Hacking Team

htHacking Team describes its lawful interception products as "offensive technology" and has been called into question over deliveries to Morocco and the United Arab Emirates. The company’s "Remote Control System," called DaVinci, is able, it says, to break encryption on emails, files and Internet telephony protocols.

The Company

Hacking Team is a Milan-based business offering "offensive" capabilities for law enforcement agencies on six continents. The company employs around 40 people in Milan. It has offices in Annapolis, USA, and Singapore. The company defines itself in these terms : "Here in Hacking Team we believe that fighting crime should be easy: we provide effective, easy-to-use offensive technology to the worldwide law enforcement and intelligence communities. Technology must empower, not hinder."[1]

Portfolio

Remote Control System is an IT stealth investigative tool for LEAs. (It is offensive security technology. It is spyware. It is a trojan horse. It is a bug. It is a monitoring tool. It is an attack tool. It is a tool for taking control of the endpoints, that is, the PCs).[2]

Hacking Team’s "DaVinci" Remote Control System is able, the company says, to break encryption and allow law enforcement agencies to monitor encrypted files and emails (even ones encrypted with PGP), Skype and other Voice over IP or chat communication. It allows identification of the target’s location and relationships. It can also remotely activate microphones and cameras on a computer and works worldwide. Hacking Team claims that its software is able to monitor hundreds of thousands of computers at once, all over the country. Trojans are available for Windows, Mac, Linux, iOS, Android, Symbian and Blackberry.[3]

In modern digital communications, encryption is widely employed to protect users from eavesdropping. Unfortunately, encryption also prevents law enforcement and intelligenceagencies from being able to monitor and prevent crimes and threats to the country security.

Remote Control System (RCS) is a solution designed to evade encryption by means of an agent directly installed on the device to monitor. Evidence collection on monitored devices is stealth and transmission of collected data from the device to the RCS server is encrypted and untraceable. For Governmental LEAs and Agencies ONLY. [Highlights by Reporters Without Borders][4]

The companies spokesperson, Eric Rabe, said, without going into details, that the company is able to monitor how their software is being used by customers.[5]

 Involvement in critical countries

The company says it does not sell its software to countries that abuse human rights and that the product is used in around 30 countries worldwide on five continents.

Software developed by Hacking Team is sold exclusively to government agencies, and it is never sold to countries that international organizations including the European Union, NATO and the US have blacklisted.  An external committee of legal experts reviews each proposed sale to assure compliance with our policies. Contracts with the government purchasers limit the permissible uses of our software.
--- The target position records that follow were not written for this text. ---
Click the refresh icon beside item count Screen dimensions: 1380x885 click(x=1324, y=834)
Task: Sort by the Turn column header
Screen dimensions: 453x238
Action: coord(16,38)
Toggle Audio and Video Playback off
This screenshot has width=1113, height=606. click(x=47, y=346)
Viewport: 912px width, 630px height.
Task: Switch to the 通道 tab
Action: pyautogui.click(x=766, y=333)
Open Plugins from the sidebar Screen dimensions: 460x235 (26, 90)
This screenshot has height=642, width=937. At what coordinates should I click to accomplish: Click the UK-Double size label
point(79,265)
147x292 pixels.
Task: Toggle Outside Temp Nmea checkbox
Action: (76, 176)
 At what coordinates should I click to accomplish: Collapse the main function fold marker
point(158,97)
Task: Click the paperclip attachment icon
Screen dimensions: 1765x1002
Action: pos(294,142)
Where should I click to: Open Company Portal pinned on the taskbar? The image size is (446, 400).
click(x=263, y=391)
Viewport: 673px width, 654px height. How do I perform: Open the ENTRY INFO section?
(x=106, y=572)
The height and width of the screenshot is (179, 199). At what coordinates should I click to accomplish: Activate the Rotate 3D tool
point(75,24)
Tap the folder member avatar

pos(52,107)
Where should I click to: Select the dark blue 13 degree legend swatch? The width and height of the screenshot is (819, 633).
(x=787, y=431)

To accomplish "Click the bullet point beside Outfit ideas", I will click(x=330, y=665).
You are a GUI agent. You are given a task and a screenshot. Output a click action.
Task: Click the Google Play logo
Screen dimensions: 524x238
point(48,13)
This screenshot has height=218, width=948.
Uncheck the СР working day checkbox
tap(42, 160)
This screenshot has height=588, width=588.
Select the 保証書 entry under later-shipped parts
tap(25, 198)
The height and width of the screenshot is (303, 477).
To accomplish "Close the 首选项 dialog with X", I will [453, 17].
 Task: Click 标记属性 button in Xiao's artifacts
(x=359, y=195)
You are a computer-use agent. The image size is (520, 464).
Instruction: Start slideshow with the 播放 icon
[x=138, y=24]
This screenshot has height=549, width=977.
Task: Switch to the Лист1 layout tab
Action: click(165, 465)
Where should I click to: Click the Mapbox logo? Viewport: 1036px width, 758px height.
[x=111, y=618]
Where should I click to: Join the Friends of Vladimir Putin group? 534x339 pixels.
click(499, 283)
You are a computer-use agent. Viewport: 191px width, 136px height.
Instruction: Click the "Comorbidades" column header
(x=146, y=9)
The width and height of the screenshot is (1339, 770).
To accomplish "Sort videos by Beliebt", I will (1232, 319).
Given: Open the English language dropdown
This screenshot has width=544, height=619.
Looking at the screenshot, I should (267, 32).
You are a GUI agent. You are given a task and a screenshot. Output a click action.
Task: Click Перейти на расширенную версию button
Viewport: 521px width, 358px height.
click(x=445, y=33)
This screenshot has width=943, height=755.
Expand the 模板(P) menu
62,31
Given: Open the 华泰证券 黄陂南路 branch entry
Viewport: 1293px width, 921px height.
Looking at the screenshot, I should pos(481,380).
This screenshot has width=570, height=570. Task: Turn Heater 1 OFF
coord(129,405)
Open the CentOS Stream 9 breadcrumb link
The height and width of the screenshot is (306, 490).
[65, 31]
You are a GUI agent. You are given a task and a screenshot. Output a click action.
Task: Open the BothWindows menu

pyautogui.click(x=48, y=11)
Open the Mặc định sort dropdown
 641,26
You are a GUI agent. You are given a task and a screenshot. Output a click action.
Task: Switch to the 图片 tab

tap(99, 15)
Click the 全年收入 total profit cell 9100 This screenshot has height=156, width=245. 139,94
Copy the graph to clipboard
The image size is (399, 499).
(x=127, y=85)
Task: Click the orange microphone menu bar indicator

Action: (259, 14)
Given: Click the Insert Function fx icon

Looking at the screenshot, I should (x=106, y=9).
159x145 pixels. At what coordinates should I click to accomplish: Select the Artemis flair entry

We monitor news media and other public communications such as blogs and Internet comment for reports of abuses and investigate when appropriate.

However, several media reports and research by IT security experts have found traces of Hacking Team software in countries that do not have a good record on democracy and human rights.

Involvement in Morocco

Hacking Team software was identified on the office computers of the Moroccan news website Mamfakinch just days after it received the 2012 Breaking Borders Award from Global Voices and Google. The malware was transmitted via an infected Word document that purportedly contained important confidential information.

Asked by Reporters Without Borders to comment on media reports that Hacking Team’s software has been used in Morocco, the company’s spokesperson did not deny that it had been deployed there:

We take precautions to assure our software is not misused and we investigate cases suggesting it may have been.  However, we do not disclose client names or the location of our clients. (answer sent via email to Reporters Without Borders)

United Arab Emirates

Morgan Marquis-Boire, a security expert, examined corrupted attachments in an email that was sent to Ahmed Mansoor, a blogger who is from the United Arab Emirates. He found strong indications that a Trojan it contained came from Hacking Team. His findings have been published by the Citizen Lab, a University of Toronto institute specialising in digital issues.[6]